As I’ve not covered Belpointe for some months, I think it’s now a good time to revisit its investment case and see if Belpointe still offers value for long-term investors or not.
Business Profile And Financial Overview
Belpointe was founded in 2020, being therefore a very recent trust, and currently has a market value of about $219 million. It operates as a limited liability company (LLC), and aims to operate in a manner that qualifies it as a partnership for U.S. federal income tax purposes.
From an operating standpoint, its goal is to develop and buy commercial real estate (CRE) in qualified opportunity zones, being this the main distinctive feature of its business profile compared to other REITs. To be considered a qualified opportunity fund, it must hold 90% of its assets within qualified opportunity zones, something it has achieved since its inception about four years ago.
By having this special tax treatment, Belpointe allows some of its investors to be eligible for favorable capital tax gain tax treatment in their investments, being one of the most attractive features of its investment case for unitholders.
The company is externally managed, by Belpointe PREP Manager, which means its external manager is responsible for daily operations and therefore Belpointe does not have any employees and doesn’t have any intention of having employees in the foreseeable future. Its manager does have investment and asset management professionals, who manage Belpointe’s assets and liabilities on its behalf, leading to lower costs than having a dedicated team managing its investments and financial resources.
Belpointe’s investments consist of properties located in qualified opportunity zones, which are economically distressed communities, enjoying preferential tax treatments as an incentive for investments in these areas. These qualified opportunity zones were created in 2017, as a way to encourage new investments in low income urban and rural communities across the country, existing nowadays about 8,700 qualified opportunity zones across the U.S.
The unit’s main goal is to have a diversified investment portfolio that generates recurring cash flows over the long term, expecting to return attractive and recurring distributions to unitholders over the long term. However, as Belpointe is still in an early growth phase and is not generating enough cash flow, it has not returned capital to unitholders yet, and this may take some time to change.
Its current investment portfolio is spread across several assets in Florida, Connecticut, and Tennessee, being a mix of undeveloped land, office, retail stores, and industrial buildings. Most of its assets are owned for redevelopment, aiming to build new apartment buildings or residential communities, as Belpointe considers that is strong demand for these types of units in its targeted locations.
At the end of last March, its total assets amounted to nearly $451 million, of which about $337 million was real estate under construction, $39 million was land, and only $18 million were buildings. This means the vast majority of its assets aren’t productive yet, thus its earnings and cash flow generation is still quite limited. It also held about $29 million in cash at the end of Q1 2024, which should be enough to finance its investments in the short term.
Most of its assets were financed by equity raised, while its liabilities at the end of Q1 amounted to only $129 million, a profile that is likely to change in the coming years as Belpointe wants to increase debt leverage, to have more funds available for investments.
Nevertheless, it aims to use leverage in a sustainable way, which should not put its business model in jeopardy, having a debt target ratio between 50% and 70% of its assets over the long term, mainly in the form of mortgage loans.

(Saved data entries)
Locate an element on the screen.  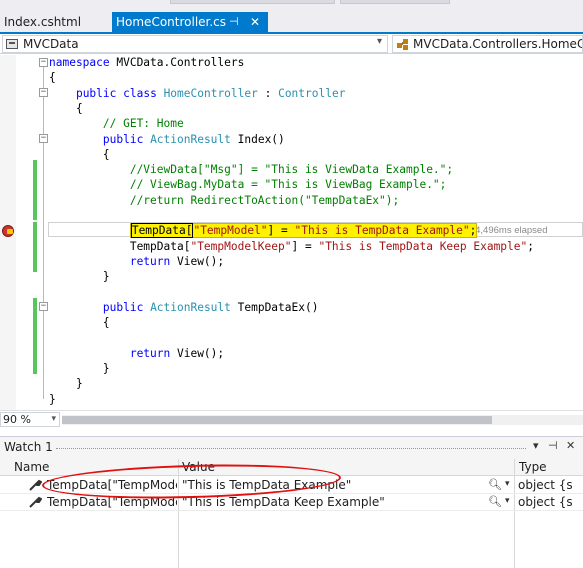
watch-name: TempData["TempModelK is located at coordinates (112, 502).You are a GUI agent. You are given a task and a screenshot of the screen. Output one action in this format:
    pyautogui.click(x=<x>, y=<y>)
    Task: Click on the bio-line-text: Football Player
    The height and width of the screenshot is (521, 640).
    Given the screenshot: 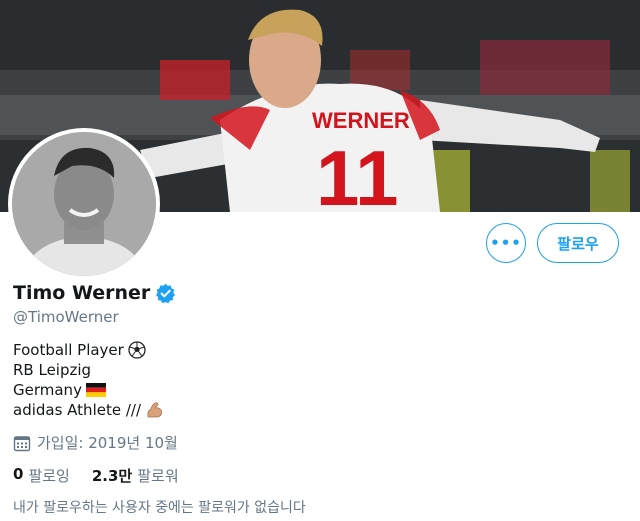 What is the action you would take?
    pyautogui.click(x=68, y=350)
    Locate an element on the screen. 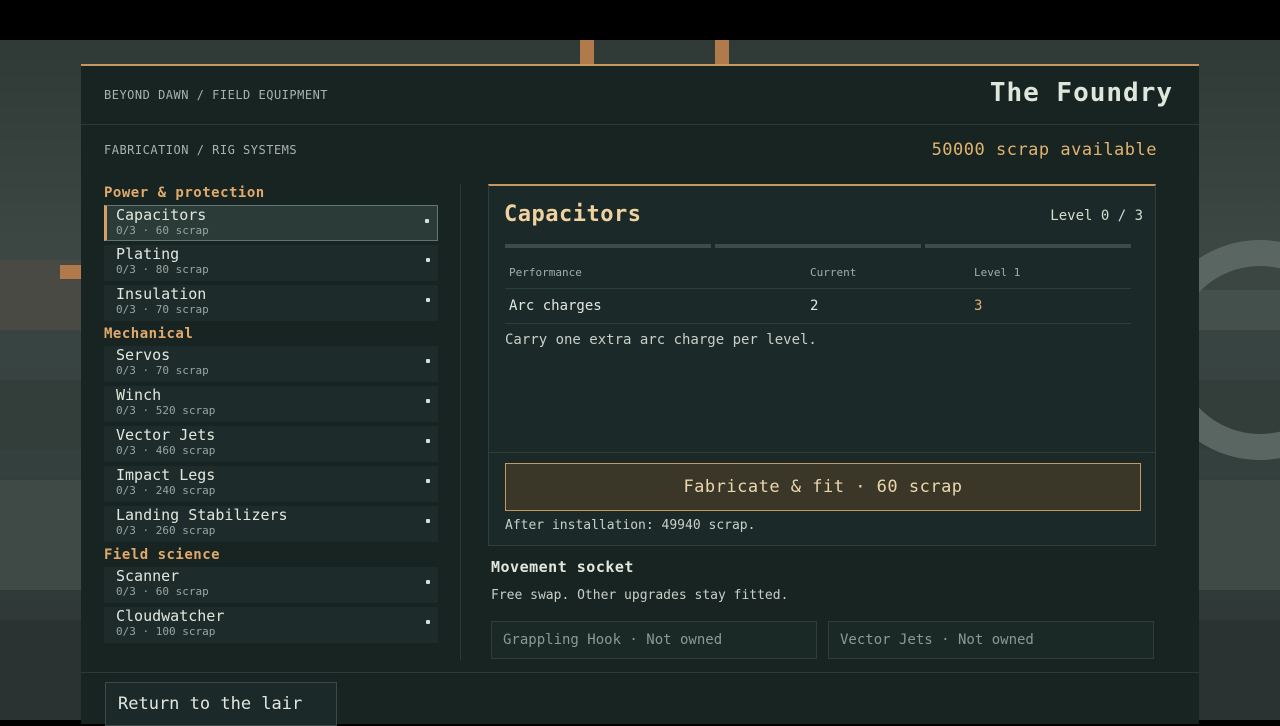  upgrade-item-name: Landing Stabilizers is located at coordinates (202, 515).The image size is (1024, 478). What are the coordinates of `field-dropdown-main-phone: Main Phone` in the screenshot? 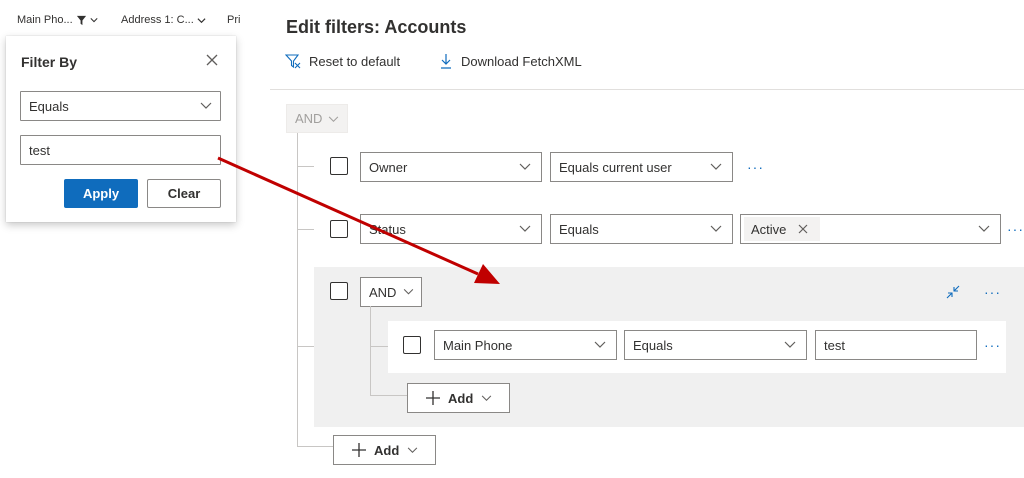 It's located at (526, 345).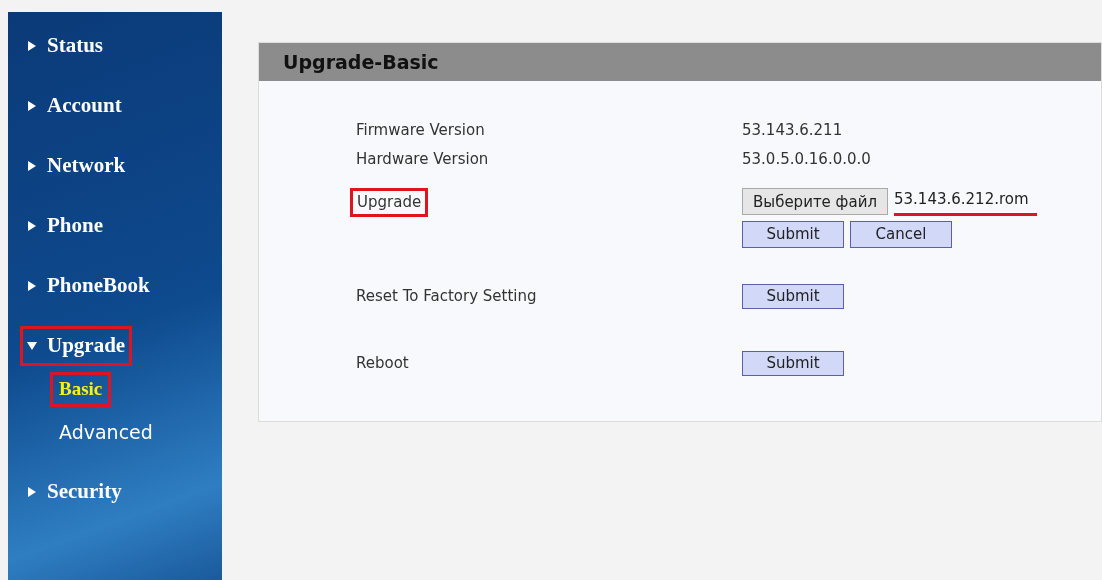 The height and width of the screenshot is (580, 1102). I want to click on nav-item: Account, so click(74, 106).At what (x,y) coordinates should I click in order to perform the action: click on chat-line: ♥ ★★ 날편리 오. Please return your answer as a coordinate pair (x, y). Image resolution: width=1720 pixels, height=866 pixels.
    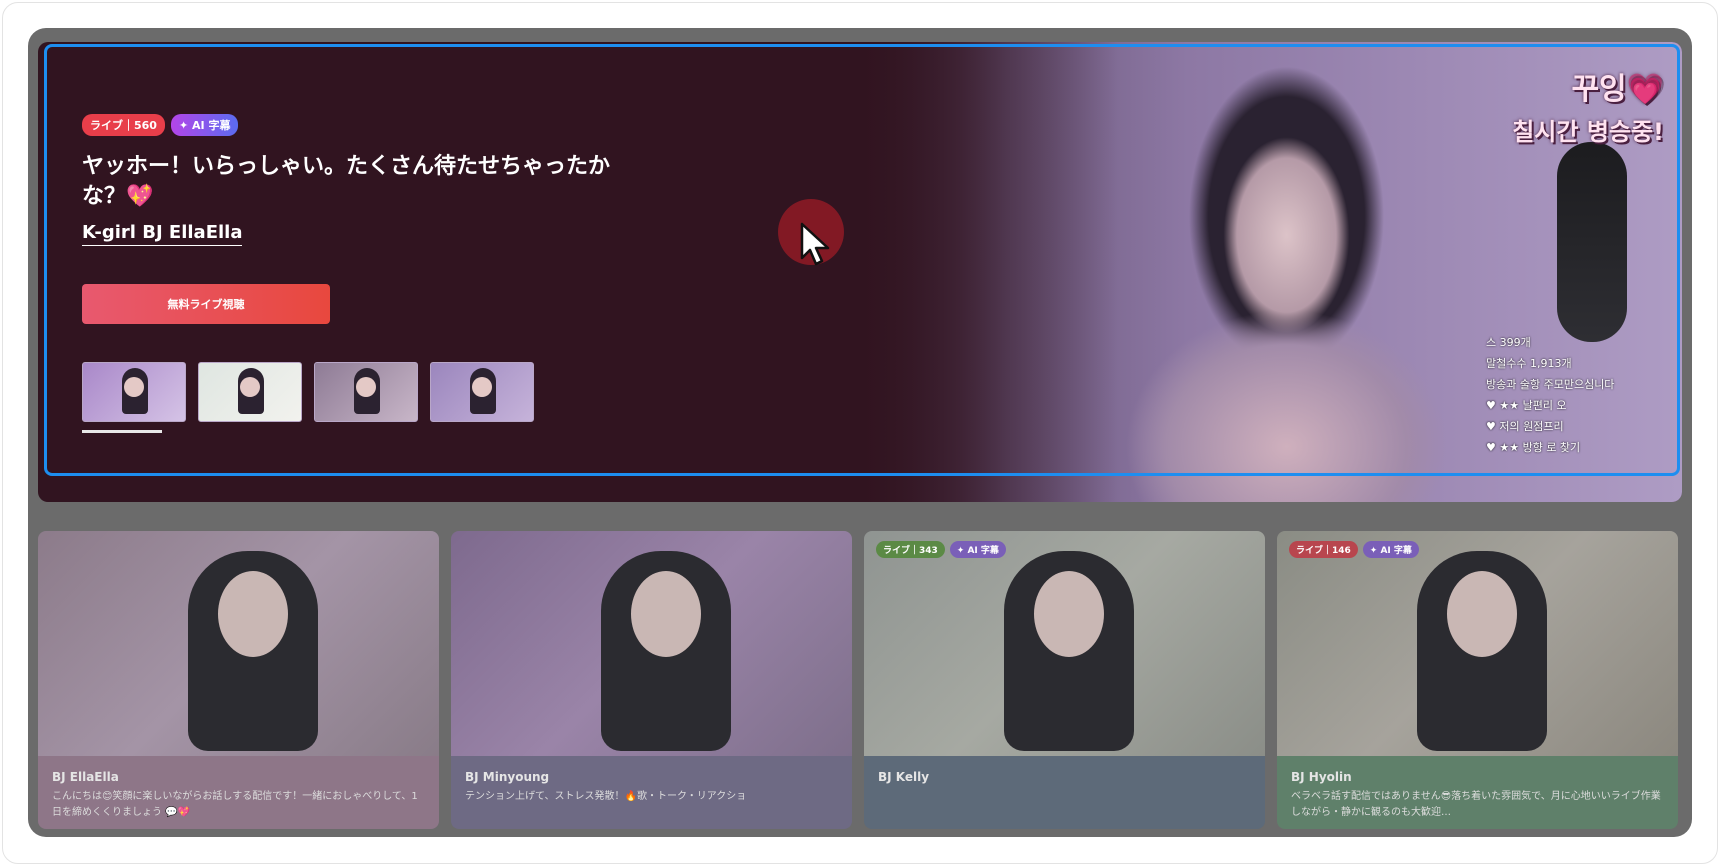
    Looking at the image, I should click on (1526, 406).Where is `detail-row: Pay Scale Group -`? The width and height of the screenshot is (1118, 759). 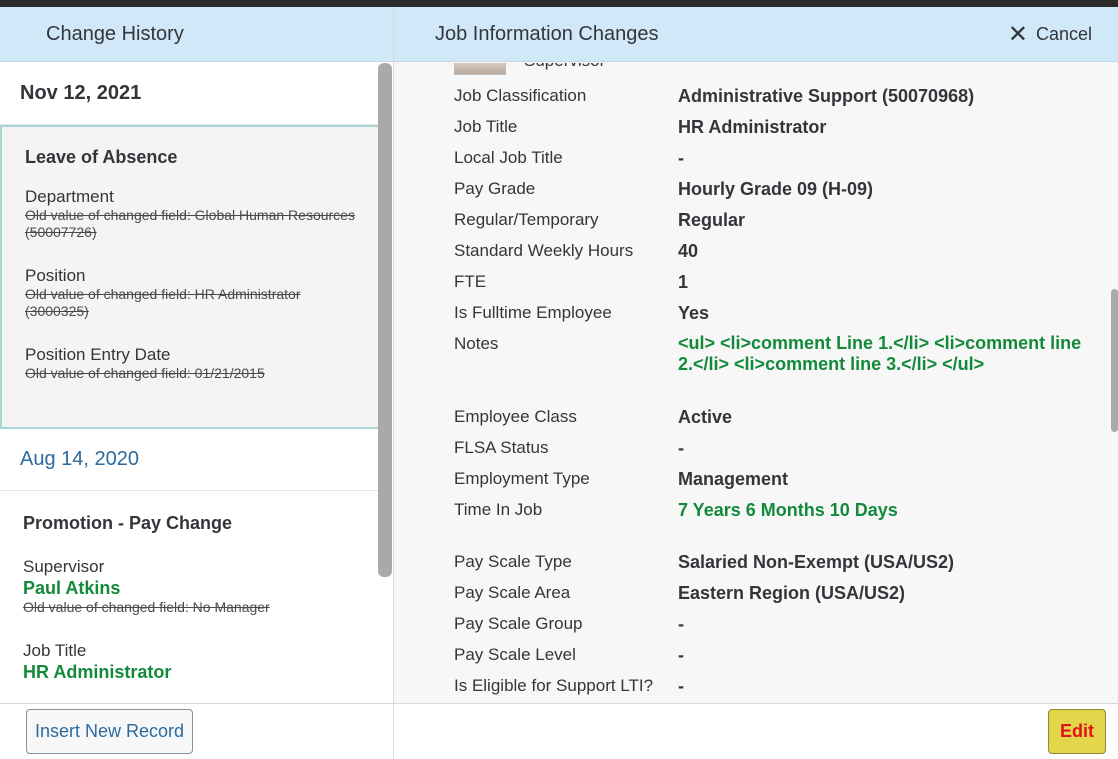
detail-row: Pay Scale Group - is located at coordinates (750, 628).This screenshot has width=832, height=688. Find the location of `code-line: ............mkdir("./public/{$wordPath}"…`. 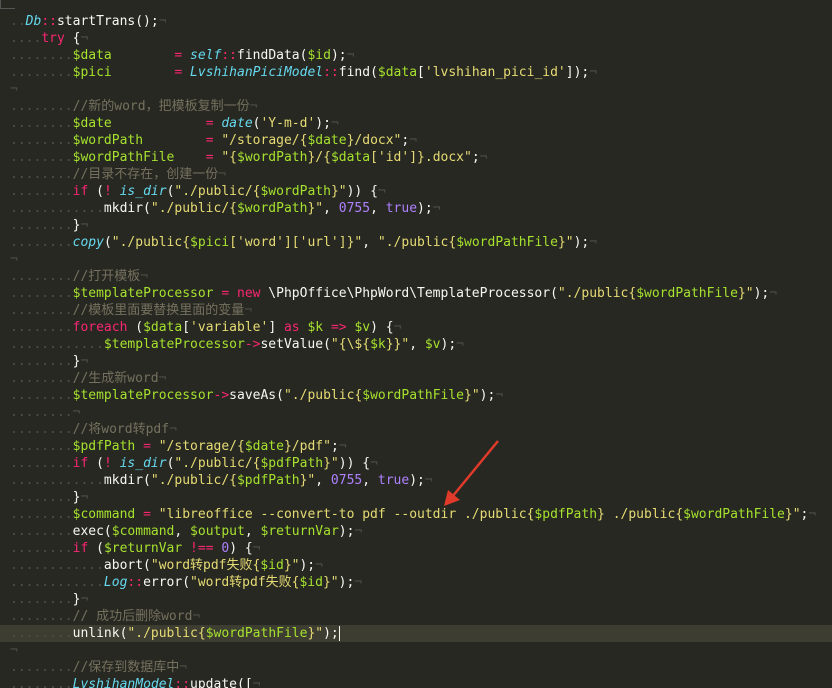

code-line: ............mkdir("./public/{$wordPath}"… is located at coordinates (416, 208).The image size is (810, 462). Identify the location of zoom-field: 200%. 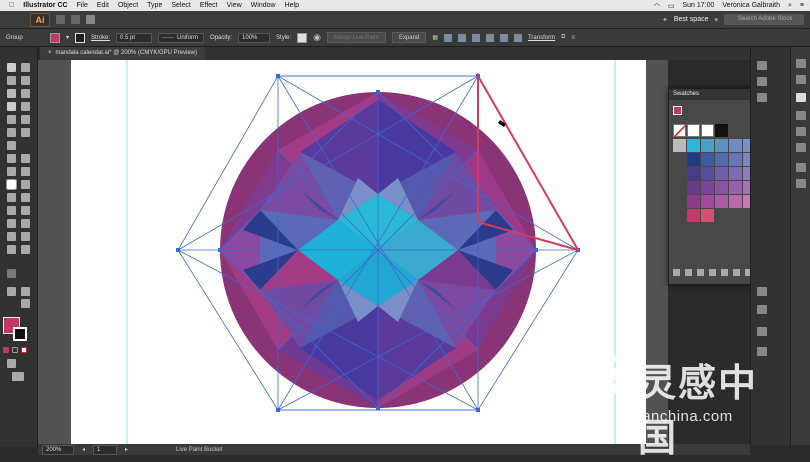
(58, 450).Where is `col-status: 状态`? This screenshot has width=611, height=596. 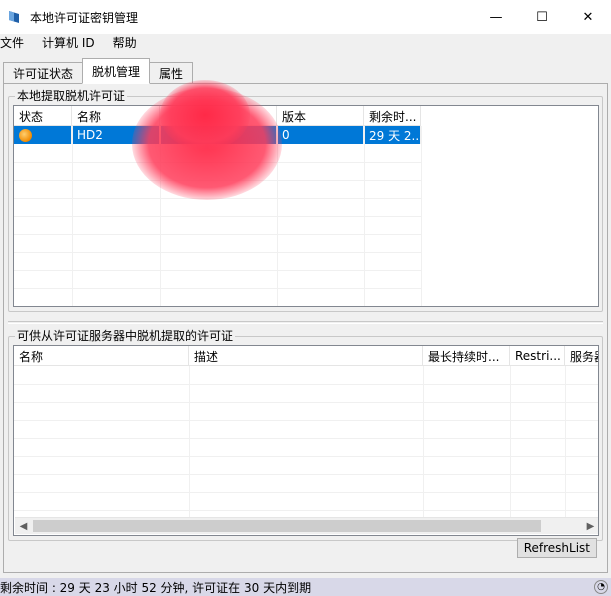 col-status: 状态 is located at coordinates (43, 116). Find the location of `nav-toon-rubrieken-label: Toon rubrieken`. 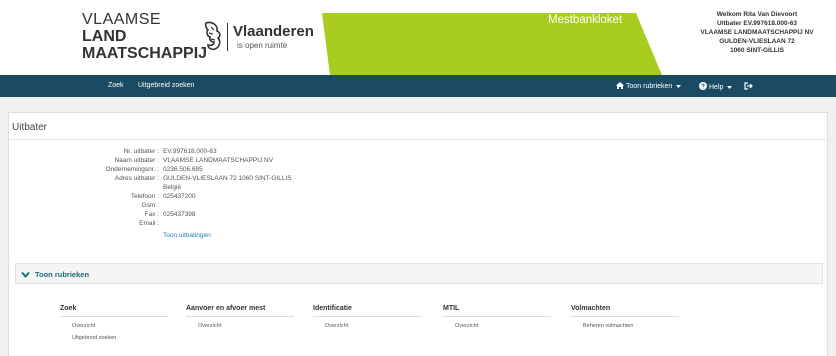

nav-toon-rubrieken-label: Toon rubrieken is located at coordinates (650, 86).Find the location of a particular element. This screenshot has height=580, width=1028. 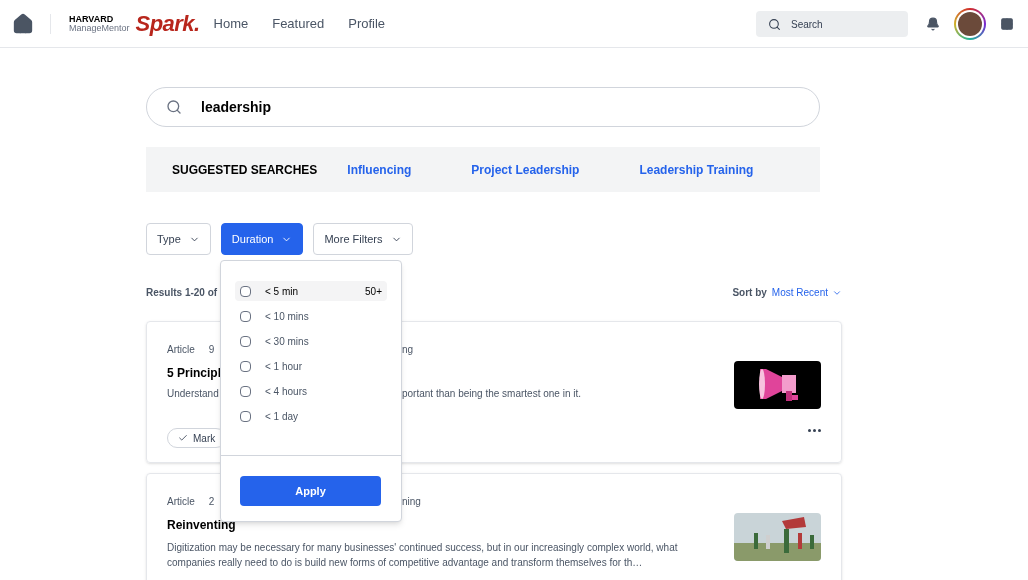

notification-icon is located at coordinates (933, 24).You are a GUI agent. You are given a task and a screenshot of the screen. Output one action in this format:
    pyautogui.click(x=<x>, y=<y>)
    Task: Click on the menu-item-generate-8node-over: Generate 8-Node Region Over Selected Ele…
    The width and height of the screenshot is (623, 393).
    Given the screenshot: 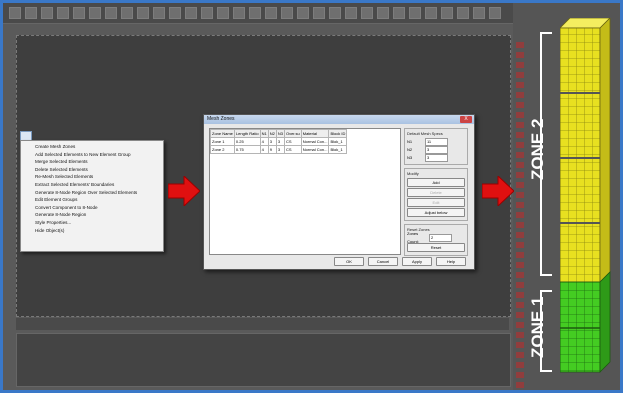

WORK REQUIRED:
Answer these questions about the Belpointe article:
1. In what year was Belpointe founded?
2. In which three states is its current investment portfolio located?
3. How much cash did it hold at the end of Q1 2024?

YOUR SOLUTION:
1. 2020
2. Florida, Connecticut, and Tennessee
3. About $29 million